-------- PROVIDED RECORDS --------
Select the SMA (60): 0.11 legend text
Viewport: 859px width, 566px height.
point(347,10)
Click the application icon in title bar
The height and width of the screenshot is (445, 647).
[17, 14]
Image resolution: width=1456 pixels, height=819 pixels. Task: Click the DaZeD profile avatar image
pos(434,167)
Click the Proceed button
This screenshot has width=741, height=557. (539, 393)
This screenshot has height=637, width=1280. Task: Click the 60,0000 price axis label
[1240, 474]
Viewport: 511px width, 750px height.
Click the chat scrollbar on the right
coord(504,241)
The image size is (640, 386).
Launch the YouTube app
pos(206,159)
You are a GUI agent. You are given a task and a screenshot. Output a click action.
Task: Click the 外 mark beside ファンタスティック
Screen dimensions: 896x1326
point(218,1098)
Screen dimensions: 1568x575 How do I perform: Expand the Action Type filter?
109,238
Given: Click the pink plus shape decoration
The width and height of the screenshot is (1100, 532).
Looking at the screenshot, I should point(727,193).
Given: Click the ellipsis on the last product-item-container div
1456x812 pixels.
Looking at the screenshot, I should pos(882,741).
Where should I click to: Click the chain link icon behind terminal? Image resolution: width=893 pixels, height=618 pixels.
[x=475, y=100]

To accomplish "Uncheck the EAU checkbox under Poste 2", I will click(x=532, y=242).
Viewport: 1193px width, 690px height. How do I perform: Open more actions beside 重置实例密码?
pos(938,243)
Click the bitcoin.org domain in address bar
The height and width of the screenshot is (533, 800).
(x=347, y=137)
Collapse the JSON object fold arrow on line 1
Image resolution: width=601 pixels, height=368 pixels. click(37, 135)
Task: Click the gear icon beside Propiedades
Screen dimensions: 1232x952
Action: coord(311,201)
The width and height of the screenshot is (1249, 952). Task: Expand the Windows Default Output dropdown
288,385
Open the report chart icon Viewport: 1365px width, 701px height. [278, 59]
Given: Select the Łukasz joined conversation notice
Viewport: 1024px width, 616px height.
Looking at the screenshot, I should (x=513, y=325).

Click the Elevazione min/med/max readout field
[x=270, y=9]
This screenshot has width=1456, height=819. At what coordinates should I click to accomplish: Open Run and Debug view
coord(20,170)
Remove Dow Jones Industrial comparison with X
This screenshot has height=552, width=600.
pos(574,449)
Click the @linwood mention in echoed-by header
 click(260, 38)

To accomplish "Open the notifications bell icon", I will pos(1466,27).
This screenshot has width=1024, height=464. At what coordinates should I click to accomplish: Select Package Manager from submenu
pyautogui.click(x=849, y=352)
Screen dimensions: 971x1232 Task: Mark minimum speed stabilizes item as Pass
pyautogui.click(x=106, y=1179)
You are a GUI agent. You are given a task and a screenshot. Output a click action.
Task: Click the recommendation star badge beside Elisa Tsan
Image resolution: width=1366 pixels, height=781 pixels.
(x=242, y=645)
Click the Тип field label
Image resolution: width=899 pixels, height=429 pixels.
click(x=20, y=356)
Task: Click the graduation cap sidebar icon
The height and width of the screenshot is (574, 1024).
--------
Rewrite the data above with every "Viewport" replaced by "Display", keeping everything else the same.

■ TASK OUTPUT ■
Select the SMA (60): 0.11 legend text
Display: 859px width, 566px height.
point(347,10)
Click the application icon in title bar
The height and width of the screenshot is (445, 647).
[17, 14]
Image resolution: width=1456 pixels, height=819 pixels. Task: Click the DaZeD profile avatar image
pos(434,167)
Click the Proceed button
This screenshot has width=741, height=557. (539, 393)
This screenshot has height=637, width=1280. Task: Click the 60,0000 price axis label
[1240, 474]
Display: 511px width, 750px height.
Click the chat scrollbar on the right
coord(504,241)
The image size is (640, 386).
Launch the YouTube app
pos(206,159)
You are a GUI agent. You are given a task and a screenshot. Output a click action.
Task: Click the 外 mark beside ファンタスティック
Screen dimensions: 896x1326
point(218,1098)
Screen dimensions: 1568x575 How do I perform: Expand the Action Type filter?
109,238
Given: Click the pink plus shape decoration
The width and height of the screenshot is (1100, 532).
Looking at the screenshot, I should point(727,193).
Given: Click the ellipsis on the last product-item-container div
1456x812 pixels.
Looking at the screenshot, I should pos(882,741).
Where should I click to: Click the chain link icon behind terminal? Image resolution: width=893 pixels, height=618 pixels.
[x=475, y=100]

To accomplish "Uncheck the EAU checkbox under Poste 2", I will click(x=532, y=242).
Display: 1193px width, 690px height. How do I perform: Open more actions beside 重置实例密码?
pos(938,243)
Click the bitcoin.org domain in address bar
The height and width of the screenshot is (533, 800).
(x=347, y=137)
Collapse the JSON object fold arrow on line 1
Image resolution: width=601 pixels, height=368 pixels. click(37, 135)
Task: Click the gear icon beside Propiedades
Screen dimensions: 1232x952
Action: coord(311,201)
The width and height of the screenshot is (1249, 952). Task: Expand the Windows Default Output dropdown
288,385
Open the report chart icon Display: 1365px width, 701px height. [278, 59]
Given: Select the Łukasz joined conversation notice
Display: 1024px width, 616px height.
Looking at the screenshot, I should (x=513, y=325).

Click the Elevazione min/med/max readout field
[x=270, y=9]
This screenshot has width=1456, height=819. At what coordinates should I click to accomplish: Open Run and Debug view
coord(20,170)
Remove Dow Jones Industrial comparison with X
This screenshot has height=552, width=600.
pos(574,449)
Click the @linwood mention in echoed-by header
 click(260, 38)

To accomplish "Open the notifications bell icon", I will pos(1466,27).
This screenshot has width=1024, height=464. At what coordinates should I click to accomplish: Select Package Manager from submenu
pyautogui.click(x=849, y=352)
Screen dimensions: 971x1232 Task: Mark minimum speed stabilizes item as Pass
pyautogui.click(x=106, y=1179)
You are a GUI agent. You are given a task and a screenshot. Output a click action.
Task: Click the recommendation star badge beside Elisa Tsan
Image resolution: width=1366 pixels, height=781 pixels.
(x=242, y=645)
Click the Тип field label
Image resolution: width=899 pixels, height=429 pixels.
click(x=20, y=356)
Task: Click the graduation cap sidebar icon
The height and width of the screenshot is (574, 1024).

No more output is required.